L’invitation de la fondation Sotto Voce à participer à l’exposition Architektur 0.16 a constitué une intéressante opportunité de nous interroger au sujet de notre pratique d’architectes. Malgré nos efforts pour conformer nos projets aux axes du développement durable, nous nous sommes rendus compte que nos réponses se concentraient surtout autour de l’efficience énergétique des bâtiments et de l’énergie grise des matériaux, en négligeant la question des déchets générés par les chantiers. Ce constat nous a poussé à utiliser un petit chantier de rénovation intérieure d’un budget d’environ 100’000 francs, comme laboratoire d’expérimentation des différentes alternatives à l’élimination d’éléments de la construction. Pour chaque pièce démontée, nous avons étudié son potentiel à être réutilisée, in situ ou ailleurs, conformément à sa fonction d’origine, ou selon un autre usage.
L’escalier et le poêle ont pu être revendus sur internet, l’ancien encadrement de porte en pierre d’Hauterive démonté soigneusement et stocké par le MO pour une extension future, les portes et les cadres démontés et remontés ailleurs dans la maison, le miroir du couloir retaillé sur place et reposé dans la salle de bain, le parquet d’origine découvert, réparé et complété, les anciens appareils électroménager donnés afin d’être utilisé dans une cuisine d’appoint.
Cet exercice nous a permis de mettre en évidence certains des facteurs qui poussent à l’élimination des éléments de la construction dans le cadre d’une rénovation : la tentation de l’architecte à vouloir faire tabula rasa, pour ensuite imposer sa vision ; l’envie du maître d’ouvrage d’occuper un appartement neuf ; la réticence des artisans à adhérer à ce genre de procédé, pour des raisons de garanties, ou simplement par facilité ; l’absence de filières bien rodées pour le réemploi d’éléments de la construction ; enfin, la nature même des matériaux, souvent bon-marché, rapidement abimés et irrécupérables, ou composites et donc difficiles à retravailler.

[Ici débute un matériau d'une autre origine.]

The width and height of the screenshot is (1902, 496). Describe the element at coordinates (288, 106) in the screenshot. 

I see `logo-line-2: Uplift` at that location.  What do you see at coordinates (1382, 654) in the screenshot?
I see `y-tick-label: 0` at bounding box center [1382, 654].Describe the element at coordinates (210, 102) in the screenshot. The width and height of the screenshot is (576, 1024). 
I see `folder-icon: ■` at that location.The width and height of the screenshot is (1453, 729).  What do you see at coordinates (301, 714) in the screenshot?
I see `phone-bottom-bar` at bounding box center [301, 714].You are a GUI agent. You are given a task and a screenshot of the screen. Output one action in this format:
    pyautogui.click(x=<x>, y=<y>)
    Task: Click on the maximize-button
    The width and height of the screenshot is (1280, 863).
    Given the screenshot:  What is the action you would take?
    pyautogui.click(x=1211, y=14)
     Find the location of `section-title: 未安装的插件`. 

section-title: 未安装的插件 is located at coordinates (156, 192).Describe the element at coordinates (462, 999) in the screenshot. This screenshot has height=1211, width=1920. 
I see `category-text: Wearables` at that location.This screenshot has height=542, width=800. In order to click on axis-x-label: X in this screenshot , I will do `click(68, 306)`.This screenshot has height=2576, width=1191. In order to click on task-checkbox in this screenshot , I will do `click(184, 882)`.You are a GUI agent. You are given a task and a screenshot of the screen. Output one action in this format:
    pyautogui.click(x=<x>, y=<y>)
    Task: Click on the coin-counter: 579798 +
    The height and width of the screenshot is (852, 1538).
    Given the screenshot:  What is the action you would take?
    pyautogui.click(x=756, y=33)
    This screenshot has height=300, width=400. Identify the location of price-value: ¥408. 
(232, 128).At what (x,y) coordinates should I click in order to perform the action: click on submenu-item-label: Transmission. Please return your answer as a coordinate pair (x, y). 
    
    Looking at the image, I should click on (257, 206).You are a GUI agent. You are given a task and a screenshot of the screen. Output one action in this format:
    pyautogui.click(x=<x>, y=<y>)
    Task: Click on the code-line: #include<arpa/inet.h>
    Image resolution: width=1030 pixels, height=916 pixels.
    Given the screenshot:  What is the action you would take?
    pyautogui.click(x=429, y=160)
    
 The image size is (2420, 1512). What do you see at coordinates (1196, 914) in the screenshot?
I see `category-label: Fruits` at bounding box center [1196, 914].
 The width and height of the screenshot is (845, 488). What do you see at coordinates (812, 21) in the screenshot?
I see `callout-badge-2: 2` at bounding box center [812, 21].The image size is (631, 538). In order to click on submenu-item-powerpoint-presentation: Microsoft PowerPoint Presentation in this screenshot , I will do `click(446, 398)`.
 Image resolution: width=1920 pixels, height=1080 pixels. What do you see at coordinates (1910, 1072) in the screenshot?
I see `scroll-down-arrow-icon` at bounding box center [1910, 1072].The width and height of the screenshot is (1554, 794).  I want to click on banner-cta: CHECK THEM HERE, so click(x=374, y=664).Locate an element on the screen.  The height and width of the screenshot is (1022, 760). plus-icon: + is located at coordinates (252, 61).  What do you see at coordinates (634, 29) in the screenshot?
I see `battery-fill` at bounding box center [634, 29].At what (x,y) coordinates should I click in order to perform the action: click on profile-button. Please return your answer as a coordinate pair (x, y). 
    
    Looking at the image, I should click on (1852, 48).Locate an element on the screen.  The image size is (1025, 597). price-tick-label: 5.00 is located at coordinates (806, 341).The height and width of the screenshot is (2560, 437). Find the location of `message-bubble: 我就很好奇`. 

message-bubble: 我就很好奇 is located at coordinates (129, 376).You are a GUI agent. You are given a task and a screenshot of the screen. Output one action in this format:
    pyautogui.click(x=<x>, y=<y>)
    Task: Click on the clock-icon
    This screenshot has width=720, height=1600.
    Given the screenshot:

Cependant le potentiel de récupération de ces éléments existe et les solutions sont multiples. Nous croyons qu’il soit de notre responsabilité de sensibiliser les autres acteurs d’un projet aux alternatives existantes, et de les prendre en considération dès les premières phases du mandat, pour qu’il soit plus aisé de les mettre en pratique.
Les résultats de cet exercice ont été compilés et utilisés dans le cadre de l’exposition. Les déchets de chantier qui n’avaient pas pu être réutilisés, ont été partiellement conservé et déplacé à Zürich pour l’exposition. Ils ont été appareillés de façon à remplacer le volume de sagex qui avait été prévu par les organisateurs comme support d’exposition. La décontextualisation de ces débris, souvent ignorés par la plupart d’entre nous, se voulait dérangeante et poussait le visiteur à s’interroger sur la question du gaspillage et des alternatives possibles.